Tozny Awarded NIST Grant To Secure IoT-Enabled Smart Homes And Transit Systems

Galois subsidiary selected as technical lead for National Strategy for Trusted Identities in Cyberspace (NSTIC) Pilot Program to build password-free authentication platform for IoT systems

Portland, OR – November 09, 2015 – Amid growing concerns that IoT devices are inherently vulnerable to attacks that could compromise users’ information privacy and security, Galois today announced that it has been awarded a $1.86 million NIST National Strategy for Trusted Identities in Cyberspace (NSTIC) grant to build a secure data storage system that enables next-generation IoT capabilities without sacrificing privacy. Galois’ authentication and mobile security subsidiary, Tozny, will serve as the technical lead for the NSTIC pilot program.

The Tozny-led team will build a data storage and sharing platform that guarantees security and enables new use cases for collaborative connected devices – with an initial focus on allowing consumers to securely store and share private information across IoT-enabled smart homes and transportation systems. The system will protect the users’ data from being involuntarily shared, while at the same time enabling multiple IoT services and devices to easily collaborate in better serving smart home and connected device users.

NSTIC is a White House initiative to work collaboratively with the private sector, advocacy groups, public sector agencies and other organizations to improve the privacy, security and convenience of online transactions. The pilot program will initially focus on two NSTIC pilot program applications:

  • Smart Home IoT Authentication – Due to lack of standards and security expertise, many commodity IoT devices and cloud services have not been designed to be secure, easy to use, and interoperable. Furthermore, elements of the system that are authenticated typically use weak passwords for login. IOTAS is already operating a smart-home pilot in apartment units in Portland, Oregon and San Francisco, CA. NSTIC support will allow IOTAS and Tozny to collaborate to add transparent but privacy-preserving authentication and encryption to this pilot.
  • Transit IoT Authentication – Many municipalities are deploying “mobile ticketing” in their public transit platforms, which allows riders to buy transit tickets on their mobile phone and use the phone itself as the ticket. Password authentication is a barrier for users suffering from “password fatigue” – particularly acute for mobile devices where inputting sufficiently complex passwords is challenging. NSTIC support will fund collaboration between Tozny and GlobeSherpa to pilot secure, password-free authentication.

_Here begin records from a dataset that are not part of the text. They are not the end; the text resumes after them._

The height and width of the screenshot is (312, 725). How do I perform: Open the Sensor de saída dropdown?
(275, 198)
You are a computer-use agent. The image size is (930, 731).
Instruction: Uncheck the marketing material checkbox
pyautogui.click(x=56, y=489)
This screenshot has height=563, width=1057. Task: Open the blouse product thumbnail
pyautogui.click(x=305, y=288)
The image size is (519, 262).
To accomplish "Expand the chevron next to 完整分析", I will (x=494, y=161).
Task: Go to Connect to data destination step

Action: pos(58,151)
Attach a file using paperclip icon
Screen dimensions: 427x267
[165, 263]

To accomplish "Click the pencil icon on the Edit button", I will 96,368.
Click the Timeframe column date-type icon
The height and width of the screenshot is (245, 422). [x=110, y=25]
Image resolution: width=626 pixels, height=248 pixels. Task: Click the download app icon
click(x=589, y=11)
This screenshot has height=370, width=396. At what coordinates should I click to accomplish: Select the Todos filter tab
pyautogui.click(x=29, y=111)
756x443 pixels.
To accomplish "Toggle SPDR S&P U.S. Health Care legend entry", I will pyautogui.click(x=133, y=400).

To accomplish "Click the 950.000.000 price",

The pilot program team includes Tozny, which has built a secure, privacy-preserving, and password-free
cryptographic authentication system, its parent company Galois, which builds open and secure technologies for government and commercial organizations; IOTAS, which provides smart-home technology for apartment buildings; GlobeSherpa, a mobile transit ticketing company; SRI International, the non-profit research institute and leader in biometric authentication; and 6 Degrees Privacy Consulting, LLC, which specializes in privacy policy.

“In the rush to build IoT products and services, security and privacy is often ignored until it’s too late,” said Isaac Potoczny-Jones, founder of Tozny and Galois’ Principal Investigator for the project. “The collective vision of this team is to enable data sharing between everyday connected devices, while putting security and privacy first. By the end of the pilot, users will be able to create accounts and authenticate to their home without passwords; prove that they’ve purchased transit tickets just by walking to their bus; and have their home and transit systems securely communicate and collaborate – all while preserving the user’s privacy.”

Tozny anticipates broad deployment beyond the initial set of users who opt into the pilot program. The Tozny framework was designed and implemented with NSTIC’s guiding principles as its foundation. The project aims to pilot an ecosystem where 1) Mobile devices are trusted and express authentic user identity, 2) users can login securely without managing complex unique passwords for each device, and 3) privacy is enhanced through increased user control and transparency.

For more information, visit

About Galois

Galois has been performing computer science research and development since 1999. With many of the world’s foremost experts in computer security and computer science, including a world-class team of programmers and engineers, Galois is uniquely positioned to take on the world’s most difficult challenges in computer science. Galois is a trusted partner in the federal government and defense industry, proving the feasibility of cutting edge research as it applies to critical systems. Technology companies turn to Galois to build reliability, safety and security into their product development efforts from day one. For additional information, visit

About Tozny

Tozny is a Galois subsidiary formed in 2012 to commercialize a mobile authentication platform designed to be easy for end users and developers. Tozny tackles one of the weakest links in cybersecurity today: the password. It replaces your username and password with something you know and love: your phone, or wearable device. Tozny’s out of band transaction verification system combines world-class security with excellent design and usability for a seamless and secure experience.